Inhalt des Dokuments
Architecture- and Algorithm Design for Stream Processing of NLP Pipelines
Since the emerge of the internet, most content is text based. These texts are created in a huge amount by social networks, blogs, research papers, and also through traditional journalists in form of articles. In case of news articles, different areas like politicians, disaster relief, tourism- or the financial industry cannot even cope with the large amount of data published. Because of this, automatic text analysis technologies have to be developed in order to summarize relevant data to the user. This topic area concentrates on the stream based processing of German financial news texts and cooperates with YUKKA Lab AG. YUKKA Lab AG develops solutions that enable the analysis of finance-related big data in real-time.
In cooperation with YUKKA Lab AG, we defined two topics for thesis’s based on real-world problems. Those two topics are:
- Streaming based NLP algorithms. Real world financial news data needs to be learned and processed iteratively for each incoming point of data on the fly. Open source libraries like Stanford CoreNLP, Darmstadt DKPro and Berlin spaCy as well as SaaS solutions like IBM Watson are only a subset of possible frameworks to work with.
- Stream processing Architecture for NLP algorithm Pipelines. Apache Frameworks like Kafka, Spark and Flink allow the navigation of data stream through an analysis pipeline. The aim of this topic is to design and create an architecture, which scales with the data streams generated by news feeds and integrates existing analysis components.

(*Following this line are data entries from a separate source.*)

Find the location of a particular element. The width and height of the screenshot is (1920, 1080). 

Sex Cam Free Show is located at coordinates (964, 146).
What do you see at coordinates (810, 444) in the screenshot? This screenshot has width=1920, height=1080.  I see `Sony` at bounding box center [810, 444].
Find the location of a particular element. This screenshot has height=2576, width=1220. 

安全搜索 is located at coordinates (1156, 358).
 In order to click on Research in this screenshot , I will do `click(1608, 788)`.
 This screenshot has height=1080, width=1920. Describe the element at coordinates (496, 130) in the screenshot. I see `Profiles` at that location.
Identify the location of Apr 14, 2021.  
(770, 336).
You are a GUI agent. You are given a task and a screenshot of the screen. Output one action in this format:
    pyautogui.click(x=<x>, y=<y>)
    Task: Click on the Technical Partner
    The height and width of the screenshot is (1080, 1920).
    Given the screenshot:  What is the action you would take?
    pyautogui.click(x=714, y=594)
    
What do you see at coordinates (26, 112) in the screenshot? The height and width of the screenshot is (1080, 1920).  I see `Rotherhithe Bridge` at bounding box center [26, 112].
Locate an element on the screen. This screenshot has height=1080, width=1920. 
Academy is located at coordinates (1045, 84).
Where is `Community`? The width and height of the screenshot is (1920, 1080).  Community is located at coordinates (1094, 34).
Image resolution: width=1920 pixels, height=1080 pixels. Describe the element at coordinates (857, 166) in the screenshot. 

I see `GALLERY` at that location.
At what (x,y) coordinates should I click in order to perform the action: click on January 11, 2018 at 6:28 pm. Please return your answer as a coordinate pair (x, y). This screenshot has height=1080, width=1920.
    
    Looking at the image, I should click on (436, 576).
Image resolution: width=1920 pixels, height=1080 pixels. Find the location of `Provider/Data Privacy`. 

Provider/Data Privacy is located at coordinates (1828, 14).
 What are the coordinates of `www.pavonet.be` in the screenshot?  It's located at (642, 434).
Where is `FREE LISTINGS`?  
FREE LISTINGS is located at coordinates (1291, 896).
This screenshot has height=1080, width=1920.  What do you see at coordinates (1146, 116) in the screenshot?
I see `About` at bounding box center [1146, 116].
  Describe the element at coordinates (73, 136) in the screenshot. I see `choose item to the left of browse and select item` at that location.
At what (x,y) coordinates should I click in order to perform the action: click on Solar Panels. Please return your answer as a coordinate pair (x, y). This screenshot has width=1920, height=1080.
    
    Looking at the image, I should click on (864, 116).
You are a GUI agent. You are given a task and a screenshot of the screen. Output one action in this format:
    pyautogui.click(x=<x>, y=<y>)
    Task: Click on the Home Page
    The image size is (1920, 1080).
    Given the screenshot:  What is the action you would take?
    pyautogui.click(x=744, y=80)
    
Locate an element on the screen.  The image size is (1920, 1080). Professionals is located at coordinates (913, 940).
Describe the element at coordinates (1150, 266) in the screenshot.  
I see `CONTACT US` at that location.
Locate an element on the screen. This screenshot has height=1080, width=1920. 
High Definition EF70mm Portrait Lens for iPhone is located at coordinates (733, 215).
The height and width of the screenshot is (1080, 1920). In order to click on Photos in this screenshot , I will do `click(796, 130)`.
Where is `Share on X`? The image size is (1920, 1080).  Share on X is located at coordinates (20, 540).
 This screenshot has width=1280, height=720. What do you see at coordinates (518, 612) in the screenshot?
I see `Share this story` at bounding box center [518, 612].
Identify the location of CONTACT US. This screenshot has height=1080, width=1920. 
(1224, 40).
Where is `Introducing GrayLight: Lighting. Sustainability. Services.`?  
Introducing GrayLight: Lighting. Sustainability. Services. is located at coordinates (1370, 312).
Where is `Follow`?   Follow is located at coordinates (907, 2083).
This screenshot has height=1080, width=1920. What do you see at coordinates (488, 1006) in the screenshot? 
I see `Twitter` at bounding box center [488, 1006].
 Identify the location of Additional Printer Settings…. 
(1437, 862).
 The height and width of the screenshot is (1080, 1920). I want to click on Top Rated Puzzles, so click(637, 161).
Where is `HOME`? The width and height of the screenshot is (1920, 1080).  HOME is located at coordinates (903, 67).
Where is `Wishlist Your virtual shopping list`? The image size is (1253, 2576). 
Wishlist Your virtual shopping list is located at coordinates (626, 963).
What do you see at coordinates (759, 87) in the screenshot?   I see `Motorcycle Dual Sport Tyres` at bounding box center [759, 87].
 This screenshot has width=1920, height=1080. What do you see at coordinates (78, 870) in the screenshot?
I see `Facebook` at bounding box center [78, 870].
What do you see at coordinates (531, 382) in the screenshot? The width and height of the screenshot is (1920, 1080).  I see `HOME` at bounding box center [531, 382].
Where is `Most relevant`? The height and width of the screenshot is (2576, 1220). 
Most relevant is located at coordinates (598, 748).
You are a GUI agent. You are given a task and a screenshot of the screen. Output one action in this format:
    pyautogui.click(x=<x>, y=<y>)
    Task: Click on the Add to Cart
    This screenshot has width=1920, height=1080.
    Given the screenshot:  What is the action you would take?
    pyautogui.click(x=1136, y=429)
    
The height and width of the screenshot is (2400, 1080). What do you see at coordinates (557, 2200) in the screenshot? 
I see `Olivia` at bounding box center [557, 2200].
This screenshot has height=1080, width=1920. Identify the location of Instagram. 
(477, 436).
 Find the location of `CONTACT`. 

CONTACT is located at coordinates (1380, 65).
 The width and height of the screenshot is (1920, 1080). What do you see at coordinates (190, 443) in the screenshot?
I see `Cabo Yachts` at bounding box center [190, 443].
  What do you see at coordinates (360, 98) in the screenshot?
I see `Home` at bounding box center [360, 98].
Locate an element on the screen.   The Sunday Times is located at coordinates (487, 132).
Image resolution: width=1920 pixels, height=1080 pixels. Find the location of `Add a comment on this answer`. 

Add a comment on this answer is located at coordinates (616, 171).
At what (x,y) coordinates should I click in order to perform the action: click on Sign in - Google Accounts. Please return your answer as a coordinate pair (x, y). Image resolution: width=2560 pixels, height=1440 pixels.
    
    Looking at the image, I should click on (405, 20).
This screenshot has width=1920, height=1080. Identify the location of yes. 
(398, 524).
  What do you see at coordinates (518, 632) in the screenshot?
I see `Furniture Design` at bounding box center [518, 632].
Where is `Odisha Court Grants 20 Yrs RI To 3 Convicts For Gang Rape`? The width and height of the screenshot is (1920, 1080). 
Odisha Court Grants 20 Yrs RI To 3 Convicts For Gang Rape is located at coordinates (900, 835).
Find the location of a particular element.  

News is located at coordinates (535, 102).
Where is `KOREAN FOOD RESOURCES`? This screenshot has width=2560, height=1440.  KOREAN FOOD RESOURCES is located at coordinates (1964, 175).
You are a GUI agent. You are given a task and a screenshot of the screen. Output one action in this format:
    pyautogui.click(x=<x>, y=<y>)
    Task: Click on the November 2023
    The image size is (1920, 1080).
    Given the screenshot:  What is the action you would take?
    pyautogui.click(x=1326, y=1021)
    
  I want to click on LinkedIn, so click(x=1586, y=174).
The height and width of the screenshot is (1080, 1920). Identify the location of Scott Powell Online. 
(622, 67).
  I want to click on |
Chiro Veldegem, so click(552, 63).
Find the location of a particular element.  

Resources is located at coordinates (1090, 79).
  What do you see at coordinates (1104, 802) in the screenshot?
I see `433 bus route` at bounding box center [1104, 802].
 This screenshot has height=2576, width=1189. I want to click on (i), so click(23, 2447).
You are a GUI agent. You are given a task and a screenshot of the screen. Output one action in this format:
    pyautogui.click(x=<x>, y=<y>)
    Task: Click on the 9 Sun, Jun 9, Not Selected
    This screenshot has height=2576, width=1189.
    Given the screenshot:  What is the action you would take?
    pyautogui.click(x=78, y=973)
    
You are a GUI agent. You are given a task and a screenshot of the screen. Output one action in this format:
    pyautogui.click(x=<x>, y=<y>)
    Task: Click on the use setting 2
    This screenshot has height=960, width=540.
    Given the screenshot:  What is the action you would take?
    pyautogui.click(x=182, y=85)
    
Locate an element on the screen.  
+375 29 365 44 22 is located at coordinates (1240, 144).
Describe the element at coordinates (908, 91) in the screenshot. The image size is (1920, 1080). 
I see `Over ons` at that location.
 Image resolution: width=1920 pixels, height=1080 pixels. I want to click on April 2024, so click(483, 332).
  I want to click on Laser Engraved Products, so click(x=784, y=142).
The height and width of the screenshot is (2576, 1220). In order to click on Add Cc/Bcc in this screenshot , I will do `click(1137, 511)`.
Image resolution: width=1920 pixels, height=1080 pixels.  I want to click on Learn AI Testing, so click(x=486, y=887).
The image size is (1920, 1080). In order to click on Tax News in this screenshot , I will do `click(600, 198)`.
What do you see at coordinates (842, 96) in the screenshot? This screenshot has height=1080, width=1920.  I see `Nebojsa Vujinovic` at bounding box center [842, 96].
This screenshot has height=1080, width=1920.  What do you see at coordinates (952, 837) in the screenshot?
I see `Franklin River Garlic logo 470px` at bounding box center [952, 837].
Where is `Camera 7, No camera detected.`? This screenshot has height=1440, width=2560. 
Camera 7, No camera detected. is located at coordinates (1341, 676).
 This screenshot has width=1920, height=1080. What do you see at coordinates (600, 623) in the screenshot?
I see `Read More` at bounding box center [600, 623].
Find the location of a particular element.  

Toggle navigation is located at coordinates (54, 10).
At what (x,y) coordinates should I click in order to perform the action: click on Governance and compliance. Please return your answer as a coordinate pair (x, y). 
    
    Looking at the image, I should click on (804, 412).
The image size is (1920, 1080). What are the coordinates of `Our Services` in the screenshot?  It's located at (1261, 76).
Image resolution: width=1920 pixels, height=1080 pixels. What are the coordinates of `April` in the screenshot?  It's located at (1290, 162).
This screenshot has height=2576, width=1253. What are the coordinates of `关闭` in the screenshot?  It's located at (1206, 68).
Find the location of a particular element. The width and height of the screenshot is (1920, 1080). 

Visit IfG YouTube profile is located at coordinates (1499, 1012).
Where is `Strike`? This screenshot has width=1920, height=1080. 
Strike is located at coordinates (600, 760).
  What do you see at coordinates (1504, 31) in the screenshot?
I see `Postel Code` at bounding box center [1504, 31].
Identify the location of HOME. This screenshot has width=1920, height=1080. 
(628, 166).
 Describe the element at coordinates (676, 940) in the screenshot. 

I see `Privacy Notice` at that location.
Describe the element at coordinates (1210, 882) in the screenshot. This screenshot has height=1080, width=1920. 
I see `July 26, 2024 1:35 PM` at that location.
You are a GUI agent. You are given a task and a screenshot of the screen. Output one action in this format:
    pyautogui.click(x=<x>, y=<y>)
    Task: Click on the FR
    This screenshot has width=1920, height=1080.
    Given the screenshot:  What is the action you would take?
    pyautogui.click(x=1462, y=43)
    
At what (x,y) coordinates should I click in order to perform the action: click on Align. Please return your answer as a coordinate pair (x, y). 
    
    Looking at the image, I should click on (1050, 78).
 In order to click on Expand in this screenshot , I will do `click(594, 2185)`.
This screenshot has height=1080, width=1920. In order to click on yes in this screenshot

From YUKKA Lab AG’s side access to financial experts, real-world financial big data and the already existing analysis infrastructure is available to students. From TUB’s side for testing and evaluation proposes, our 200-node cluster (each node: Quadcore Xeon @3.3 GHz, 16 GB RAM, 3 TB RAID0) is available. Thesis language: German or English.
Prerequisites: good programming skills in Java, desirable skills in Python and PHP; for topic 1: interest in algorithmic design, online algorithms, and knowledge of basic NLP algorithms; for topic 2: interest in distributed systems, basic knowledge about Hadoop based systems/processing.